Cecenowo

from Wikipedia, the free encyclopedia
Cecenowo
Cecenowo does not have a coat of arms
Cecenowo (Poland)
Cecenowo
Cecenowo
Basic data
State : Poland
Voivodeship : Pomerania
Powiat : Słupski
Gmina : Główczyce
Geographic location : 54 ° 39 '  N , 17 ° 33'  E Coordinates: 54 ° 38 '34 "  N , 17 ° 32' 31"  E
Residents : 426
Postal code : 76-222 Pobłocie
Telephone code : (+48) 59
License plate : GSL
Economy and Transport
Street : 213 Voivodeship Road : SlupskWicko
Rail route : PKP229: Lębork – Łeba
Railway station: Wrzeście
Next international airport : Danzig



Cecenowo (German Zezenow , Kashubian Cecenowò ) is an old Kashubian village in the north-west of the Polish Pomeranian Voivodeship . It is affiliated to the rural community Główczyce in the Powiat Słupski .

Geographical location

Zezenow south of Leba on the Baltic Sea and northwest of the city of Lauenburg on a map from 1905.

The village is located in Western Pomerania on the northern transition over the Leba (Polish: Łeba), about 13 kilometers south of the city of Leba and 17 kilometers northwest of the city of Lebork ( Lauenburg i. Pom. ).

In the northeast, the village borders the nature reserve (Rezerwat Przyrody) Las Górkowski ("Gohrener Forest"), which extends between the places Górka ( Gohren ) and Cecenowo and is traversed by the Leba. It owes its origin to its location in the Leba glacial valley .

Village view
Village church (Protestant mother church until 1945, photo 2009)

history

Earlier forms of name have been passed down: Cezanovo (1229), Cecznonowo (1249), Ceczenow (1400) and Zetzenow (1779).

According to the historical form of the village, Zezenow was an angle-line village . The place name appears for the first time in documents in 1249 and 1252, in which Duke Swantopolk von Pommerellen confirmed ownership of the village to the monastery in Zuckau (now Polish: Żukowo) on the Radaune (Radunia).

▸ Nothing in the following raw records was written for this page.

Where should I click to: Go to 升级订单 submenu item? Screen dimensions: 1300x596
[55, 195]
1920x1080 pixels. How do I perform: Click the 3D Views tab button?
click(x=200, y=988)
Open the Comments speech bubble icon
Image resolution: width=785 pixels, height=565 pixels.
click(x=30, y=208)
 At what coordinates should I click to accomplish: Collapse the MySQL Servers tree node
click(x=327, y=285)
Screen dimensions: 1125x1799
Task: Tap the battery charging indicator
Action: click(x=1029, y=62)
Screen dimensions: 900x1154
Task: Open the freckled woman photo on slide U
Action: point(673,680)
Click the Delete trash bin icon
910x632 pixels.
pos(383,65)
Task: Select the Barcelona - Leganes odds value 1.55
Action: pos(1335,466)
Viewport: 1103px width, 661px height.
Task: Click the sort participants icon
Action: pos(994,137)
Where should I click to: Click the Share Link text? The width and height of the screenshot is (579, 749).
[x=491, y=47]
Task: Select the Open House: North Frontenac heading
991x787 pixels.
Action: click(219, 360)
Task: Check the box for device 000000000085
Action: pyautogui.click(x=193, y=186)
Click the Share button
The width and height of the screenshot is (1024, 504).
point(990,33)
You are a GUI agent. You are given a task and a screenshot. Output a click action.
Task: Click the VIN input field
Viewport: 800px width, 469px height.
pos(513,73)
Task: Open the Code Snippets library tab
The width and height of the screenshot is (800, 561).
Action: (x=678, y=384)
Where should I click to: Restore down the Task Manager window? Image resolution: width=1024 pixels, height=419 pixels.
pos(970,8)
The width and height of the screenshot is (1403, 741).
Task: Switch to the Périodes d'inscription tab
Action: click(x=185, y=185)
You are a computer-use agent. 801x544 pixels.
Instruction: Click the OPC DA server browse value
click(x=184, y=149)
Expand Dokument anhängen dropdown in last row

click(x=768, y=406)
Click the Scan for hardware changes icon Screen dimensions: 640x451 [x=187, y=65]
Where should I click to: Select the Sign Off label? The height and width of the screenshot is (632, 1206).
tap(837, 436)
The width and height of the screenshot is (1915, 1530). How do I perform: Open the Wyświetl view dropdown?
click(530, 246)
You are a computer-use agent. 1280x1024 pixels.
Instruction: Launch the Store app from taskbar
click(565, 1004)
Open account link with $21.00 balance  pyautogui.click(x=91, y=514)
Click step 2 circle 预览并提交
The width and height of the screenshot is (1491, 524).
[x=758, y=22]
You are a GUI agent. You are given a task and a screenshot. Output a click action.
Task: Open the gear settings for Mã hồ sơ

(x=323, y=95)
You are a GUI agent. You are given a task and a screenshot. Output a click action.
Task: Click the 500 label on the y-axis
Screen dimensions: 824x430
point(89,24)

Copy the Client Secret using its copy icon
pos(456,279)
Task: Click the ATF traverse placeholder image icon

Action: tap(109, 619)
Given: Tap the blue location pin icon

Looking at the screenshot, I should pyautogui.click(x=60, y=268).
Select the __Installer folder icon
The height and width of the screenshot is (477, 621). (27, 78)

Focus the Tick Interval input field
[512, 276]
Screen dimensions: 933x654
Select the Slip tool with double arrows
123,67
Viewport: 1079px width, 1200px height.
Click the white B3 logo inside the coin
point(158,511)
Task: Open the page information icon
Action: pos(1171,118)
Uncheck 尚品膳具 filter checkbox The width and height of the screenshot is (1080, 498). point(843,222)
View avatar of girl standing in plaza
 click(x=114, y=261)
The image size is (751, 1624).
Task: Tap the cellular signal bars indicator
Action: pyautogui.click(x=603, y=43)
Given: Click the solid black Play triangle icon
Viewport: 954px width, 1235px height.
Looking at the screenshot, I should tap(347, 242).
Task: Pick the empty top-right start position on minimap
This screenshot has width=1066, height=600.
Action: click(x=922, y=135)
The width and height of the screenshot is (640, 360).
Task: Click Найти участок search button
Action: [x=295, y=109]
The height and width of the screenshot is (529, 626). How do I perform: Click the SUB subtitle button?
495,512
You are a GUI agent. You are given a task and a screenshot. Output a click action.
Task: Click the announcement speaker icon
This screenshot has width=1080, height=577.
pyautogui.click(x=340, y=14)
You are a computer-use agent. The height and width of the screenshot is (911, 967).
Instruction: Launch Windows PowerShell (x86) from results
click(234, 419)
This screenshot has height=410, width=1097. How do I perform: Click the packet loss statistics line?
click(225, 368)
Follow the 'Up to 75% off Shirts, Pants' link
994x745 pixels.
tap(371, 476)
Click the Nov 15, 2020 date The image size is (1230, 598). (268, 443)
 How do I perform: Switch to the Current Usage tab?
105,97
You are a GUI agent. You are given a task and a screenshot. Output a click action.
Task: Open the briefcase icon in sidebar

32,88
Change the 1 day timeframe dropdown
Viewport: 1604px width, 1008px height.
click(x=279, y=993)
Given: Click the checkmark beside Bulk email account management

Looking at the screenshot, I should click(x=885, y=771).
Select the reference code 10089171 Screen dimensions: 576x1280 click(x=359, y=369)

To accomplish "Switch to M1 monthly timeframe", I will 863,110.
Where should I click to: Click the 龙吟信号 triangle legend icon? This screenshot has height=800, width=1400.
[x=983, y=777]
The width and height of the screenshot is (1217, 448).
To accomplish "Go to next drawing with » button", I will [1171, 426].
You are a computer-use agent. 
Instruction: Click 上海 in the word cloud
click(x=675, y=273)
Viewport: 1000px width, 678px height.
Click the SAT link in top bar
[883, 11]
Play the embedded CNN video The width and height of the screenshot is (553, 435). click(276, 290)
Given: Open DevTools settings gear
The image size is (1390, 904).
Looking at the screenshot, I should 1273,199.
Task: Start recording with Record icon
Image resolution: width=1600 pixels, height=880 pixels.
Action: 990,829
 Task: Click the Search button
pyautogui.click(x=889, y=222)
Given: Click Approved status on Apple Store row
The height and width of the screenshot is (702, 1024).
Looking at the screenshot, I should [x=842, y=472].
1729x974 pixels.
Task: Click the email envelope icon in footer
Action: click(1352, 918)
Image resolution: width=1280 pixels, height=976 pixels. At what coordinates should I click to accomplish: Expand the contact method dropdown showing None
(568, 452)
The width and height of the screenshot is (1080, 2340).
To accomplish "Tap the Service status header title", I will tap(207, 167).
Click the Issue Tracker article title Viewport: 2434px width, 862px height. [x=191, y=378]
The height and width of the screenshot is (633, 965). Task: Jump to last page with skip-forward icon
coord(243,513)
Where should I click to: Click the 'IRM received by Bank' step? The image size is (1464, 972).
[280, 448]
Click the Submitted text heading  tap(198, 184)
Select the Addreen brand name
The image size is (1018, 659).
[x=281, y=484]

In 1310 the Margraves of Brandenburg brought Zezenow to the Suckow monastery near Schlawe as a gift. In 1333 the monastery enfeoffed Anton von Manteuffel with the property. Manteuffel should arrange the settlement according to German law (Schwerin city law). Two hundred years later, the monastery sold the village to Ewald von Massow , royal court marshal and captain of Lauenburg . Zezenow became Massow's fief. The most prominent owners were Kaspar Otto von Massow (1665–1736), Minister of State and High President of Pomerania, and Joachim Ewald von Massow (1696–1769), secret state and conducting minister in Silesia. His son Carl von Massow sold Zezenow together with Dargeröse to Moritz Heinrich von Weiher in 1777 .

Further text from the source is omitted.